Grahams of Cumberland – part one
Many years ago, it was said there were more Grahams in the Carlisle phone book than Smiths.
Phone books have gone the way of the dodo, but the point remains: the surname is really common in Cumbria, and a nightmare for family historians.
Grahams of Cumberland Where to start?
There is a temptation to say ‘don’t bother – try an easier line instead’! Even if your family includes a name like Montmorancy, the chances are it was a family name, passed down by brothers to their sons and so on. Leaving you scratching your head over three Montmorancy Grahams living in the same village at the same time, with no way of telling which is your direct ancestor.
And if, like me, your known ancestor was called John…
Your best hope is wills. I did a short post on this here.
If you are lucky, the right one will confirm you are on the right track, through the names of the beneficiaries. If might include place names that will help you look back further.
However, my John Graham’s will in effect says: “I leave everything to my wife Ann.”
Luckily for me, the will of her father DOES mention specific land. And some digging, on visits to Carlisle Archives helped me trace the history of that land back. But in the case of the Grahams, only by one generation.

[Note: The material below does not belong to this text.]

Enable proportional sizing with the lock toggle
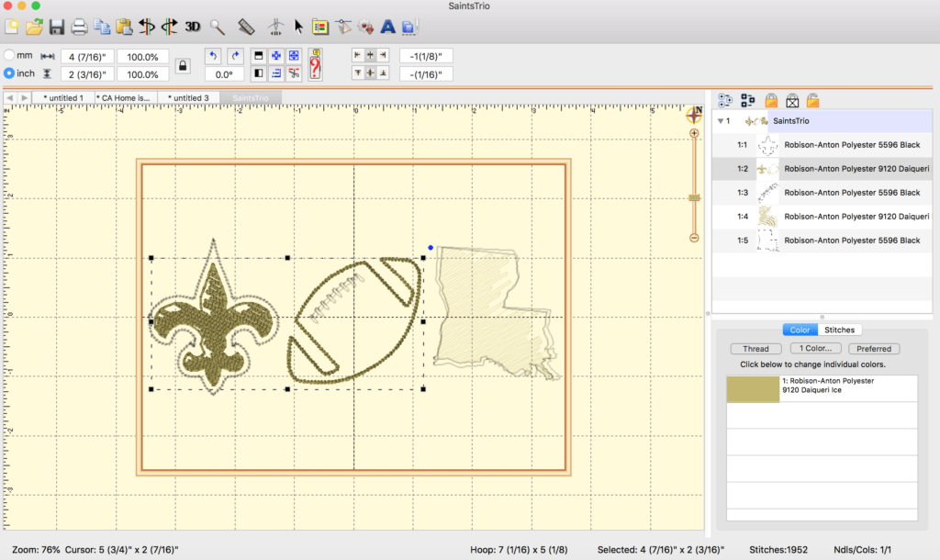The image size is (940, 560). 182,64
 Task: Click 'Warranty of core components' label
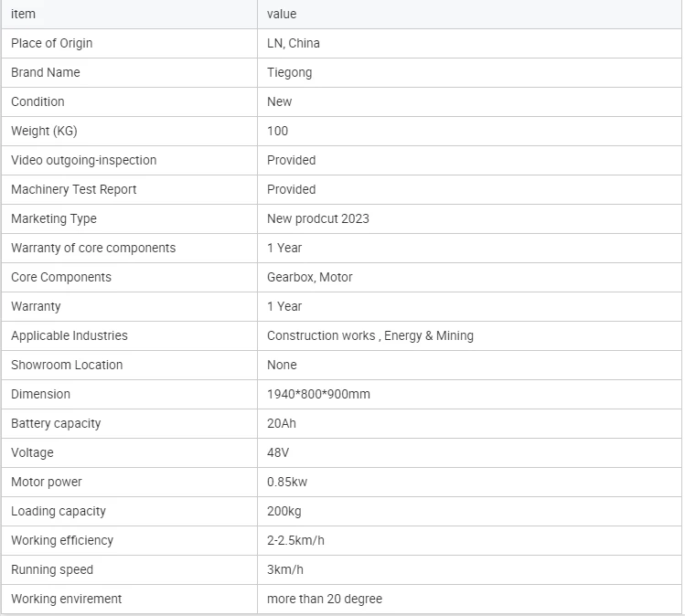tap(93, 248)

So, I am stuck on a John Graham, born about 1774, whose father was also called John. Dad John for sure occupied the land when little John was a child, so he was born (roughly) circa 1750.

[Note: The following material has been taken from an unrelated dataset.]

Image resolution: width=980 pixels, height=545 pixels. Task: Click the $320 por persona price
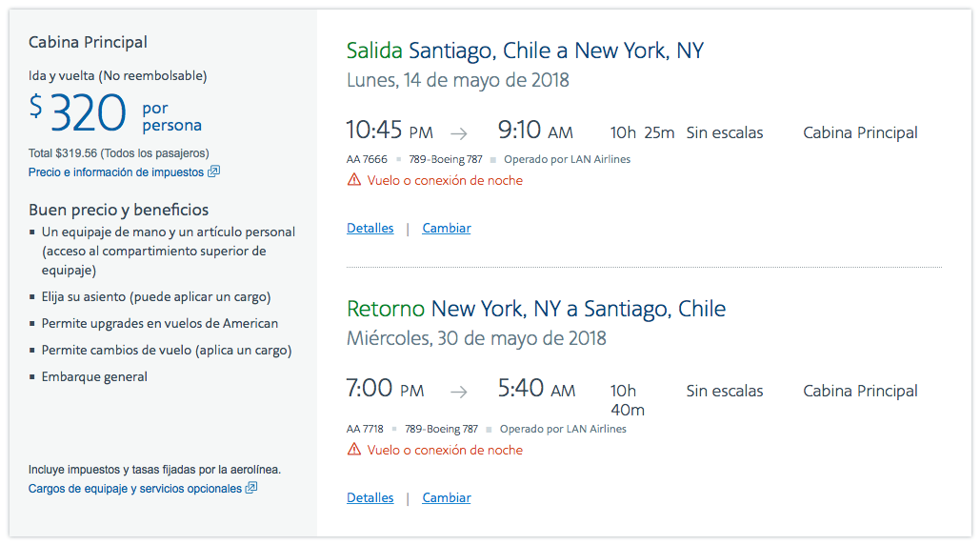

The reiver Grahams of Cumberland and Scotland
But while it’s possibly impossible (!) to take my Grahams back before the mid-1700s, there is always that reassuring/frustrating sense that they have to be connected to the notorious border reivers.

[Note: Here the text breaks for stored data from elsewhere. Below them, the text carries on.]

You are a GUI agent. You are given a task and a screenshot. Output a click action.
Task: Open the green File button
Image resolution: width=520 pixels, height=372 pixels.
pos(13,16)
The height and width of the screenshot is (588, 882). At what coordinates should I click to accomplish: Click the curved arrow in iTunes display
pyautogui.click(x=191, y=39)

It is recorded that by the close the 16thC, the Grahams
‘could muster a light cavalry of around 300 men‘.
National identity
Like most border reiver families, they were
‘a lawless people, that will be Scottish when they will, and English at their pleasure’
The border, and nations, mattered far less than self-interest! One clan might forge an alliance with another because it suited both at the time, only to be on opposing sides at some point later. ‘Allegiance’ to the English or Scottish crown was also a matter of expediency, rather than patriotism.
The clans
While families were large, and while it doesn’t take long for one progenitor to have hundreds of descendants, it should also be noted that not every member of a clan was a blood relative.
Son-in-laws could change their name to that of their father-in-law. And if their first wife died and they remarried, any children of the second union could still be called (for example) Scott – even though neither parent was a Scott by birth.
Meanwhile, some were not poor relations of the clan leaders, but families who were dependent on them and took the name to show loyalty.
The clan leaders had fortified homes (pele towers), but the Grahams weren’t all so well-off.
When 90 Grahams were listed in 1606 for transportation:
‘Six are cottingers and outlaws. Twenty-six are cottingers answerable and poor people’
And:
‘September 13, 1606. Carlisle. The Commissioners to the Earl of Salisbury. We have sent the chief Grahams to the port of Workington… We have not been able to send away fifty families, because some of the poorer sort who had yielded themselves into transportation, at the instant thereof fled, out of weariness of their bondage to their masters, the chief Grahams’
A word on tartan!
Look on any site, or in any shop, that is eager to sell you stuff based on ‘your family’ and you be invited to buy fridge magnets with ‘your coat of arms’ – just don’t fall for it. I did a post on the subject here.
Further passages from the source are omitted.